張遼隊はそんな風の気質を持ちながら、そよ風の甘さが欠片もない旋風。こうも見事に速度を保ち、隊全体をひとつの個として律する張遼は噂以上の良将か。
が、翻弄される側の袁紹軍が弱兵かと問われたら、それは違う。
財力に群がる凡庸な者が多いとは言え、数とは暴力。人数という分母が大きければ、質という分子も増えやすい。名門を支える高官が屑ばかりなはずもなく、弱者か強者かで区切れば後者の分類に入れても否とは言われないだろう。
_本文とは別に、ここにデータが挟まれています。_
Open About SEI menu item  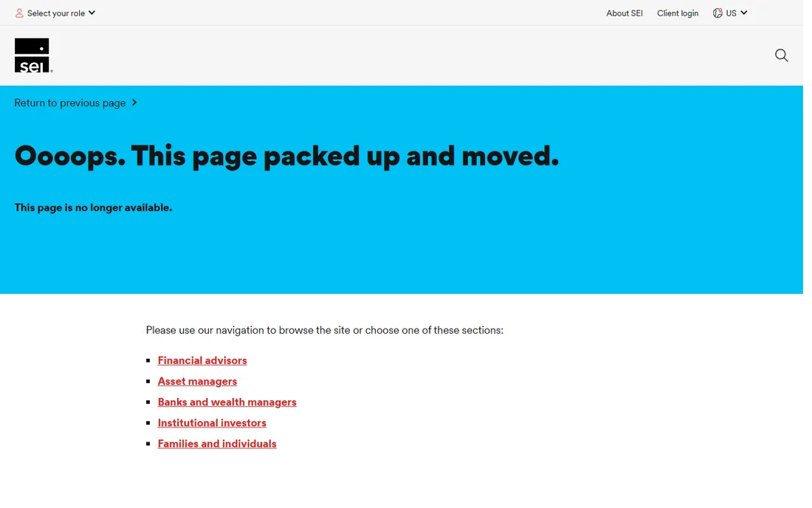(624, 13)
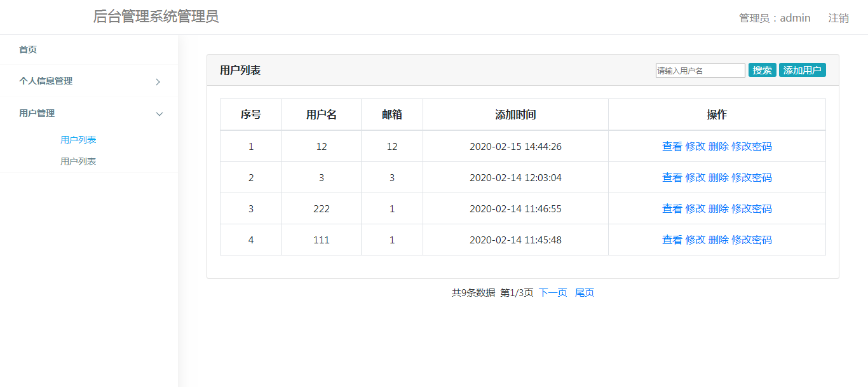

相応に優秀な将が平均的な兵士を纏めあげ、軍全体に回す防具の質も水準以上を誇る袁紹軍は、正面からの大人数による戦法で王道を歩めば、無類の強さを発揮出来たのは間違いない。――但しそこには"包括的に考えた範囲ならば"という一言が付属する。
これが虎牢関の戦いである故に、金色の軍は優勢に立てない。
漢の大地を揺るがす大戦が、並の戦と同じはずも無い。ここで勝利を得るためには、並大抵や平凡とは縁を切った力量か、突出した何かが求められていた。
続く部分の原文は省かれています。